Lifestyle and Dietary Modifications
Implement the following evidence-based interventions 1:
- Sodium restriction: <2 g sodium per day (<90 mmol/day or <5 g sodium chloride/day) 1
- Protein intake: Maintain 0.8 g/kg/day in CKD G3-G5; avoid high protein intake >1.3 g/kg/day 1
- Physical activity: 150 minutes of moderate-intensity exercise weekly 1
- Smoking cessation: Essential for slowing progression 1
- Weight management: Target BMI 20-25 kg/m² 1
- Glycemic control: HbA1c target of 7% in diabetic patients 1
Monitoring and Complication Management
Monitoring Frequency Based on Risk
Adjust monitoring intensity according to GFR and albuminuria categories 1:
- Very high risk (eGFR <30 or severe albuminuria): Monitor 4 times per year 1
- High risk: Monitor 3 times per year 1
- Moderate risk: Monitor 2 times per year 1
- Low risk: Monitor annually 1
Specific Complications to Monitor
Screen for and manage the following CKD complications 5:
- Hyperkalemia: Monitor potassium within 2-4 weeks after adjusting RAAS inhibitors or diuretics 7
- Metabolic acidosis: Assess serum bicarbonate regularly 5
- Anemia: Consider intravenous iron for iron deficiency to improve functional status and quality of life 6; initiate erythropoietin-stimulating agents when hemoglobin <10 g/dL in dialysis patients 8
- Mineral bone disease: Monitor calcium, phosphorus, PTH, and vitamin D 5
Acute Kidney Injury Prevention
Recognize that all CKD patients are at increased risk for AKI 1. Avoid nephrotoxic exposures including NSAIDs, aminoglycosides, and contrast agents 1, 3. When contrast is necessary, use iso-osmolar agents and minimize volume 6.

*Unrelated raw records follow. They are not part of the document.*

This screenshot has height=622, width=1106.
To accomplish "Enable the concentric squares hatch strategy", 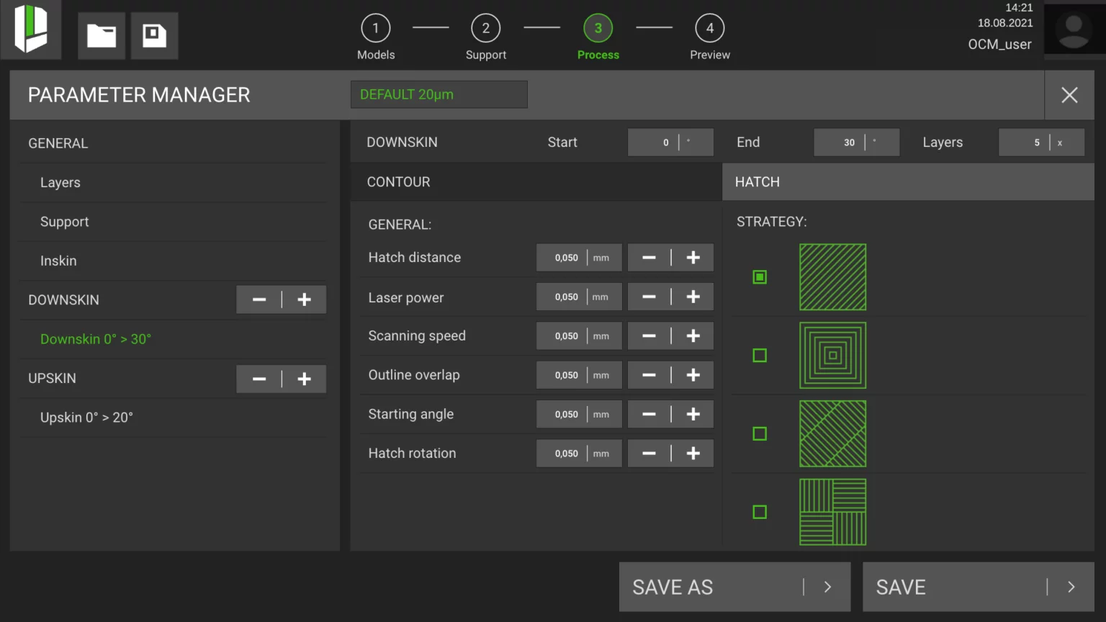I will (x=759, y=355).

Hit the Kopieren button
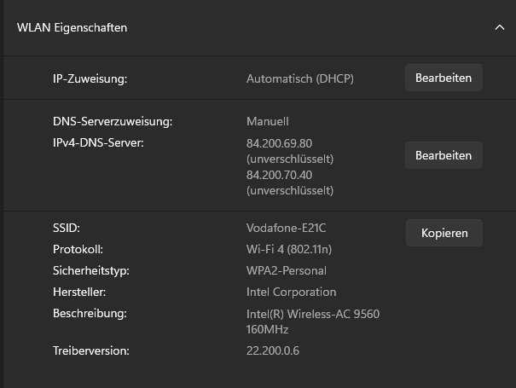(x=444, y=233)
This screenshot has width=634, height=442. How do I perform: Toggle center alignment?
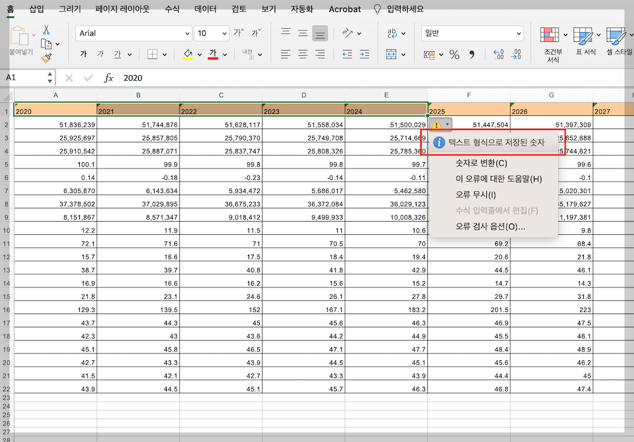[x=302, y=53]
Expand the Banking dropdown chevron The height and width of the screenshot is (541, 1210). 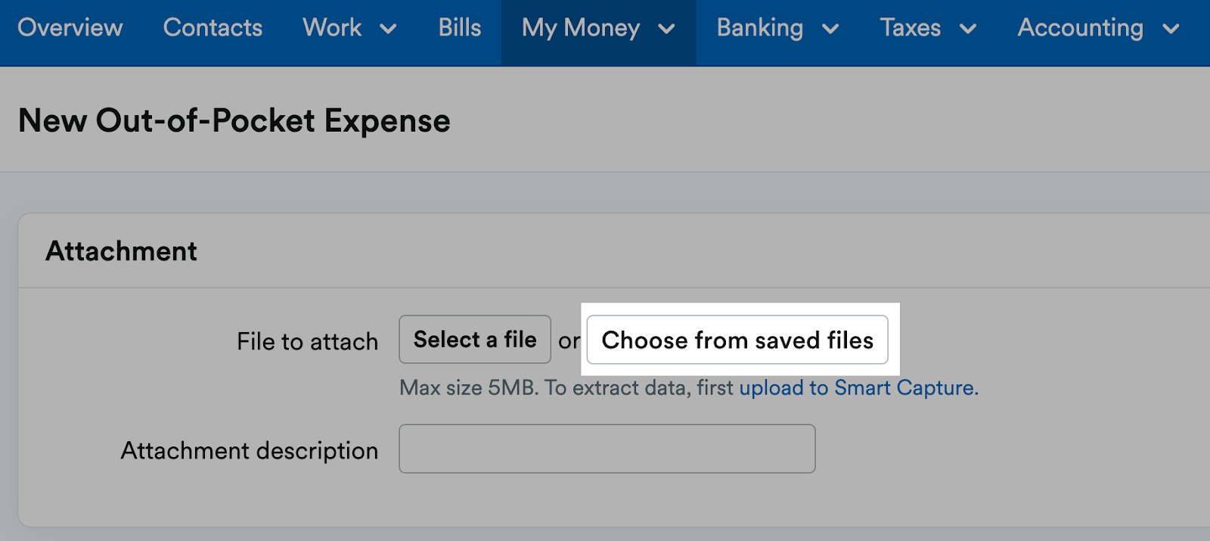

Nephrology Referral Criteria
Refer promptly to nephrology when 5:
- eGFR <30 mL/min/1.73 m² 5
- Albuminuria ≥300 mg per 24 hours 5
- Rapid eGFR decline (>5 mL/min/1.73 m² per year or >25% decline confirmed by repeat testing) 1
- Refractory hypertension despite multiple agents 1
- Unexplained hematuria or suspected glomerulonephritis 1
Common Pitfalls to Avoid
Do not discontinue RAAS inhibitors for modest creatinine increases (<30% rise), as these medications provide long-term kidney and cardiovascular protection 7. Only discontinue for symptomatic hypotension, uncontrolled hyperkalemia, or creatinine rise >30% 7.
Do not assume linear CKD progression—fluctuations in kidney function are common and do not necessarily indicate true progression 1. Define progression as both a change in GFR category AND ≥25% decline in eGFR to avoid misinterpretation of minor variations 1.
Do not overlook cardiovascular disease management, as CKD patients are more likely to die from cardiovascular events than progress to kidney failure 1, 4. Aggressive cardiovascular risk reduction is paramount 4, 5.
Do not initiate uric acid-lowering therapy for asymptomatic hyperuricemia, as it does not delay CKD progression 7. Reserve treatment for symptomatic gout only 7.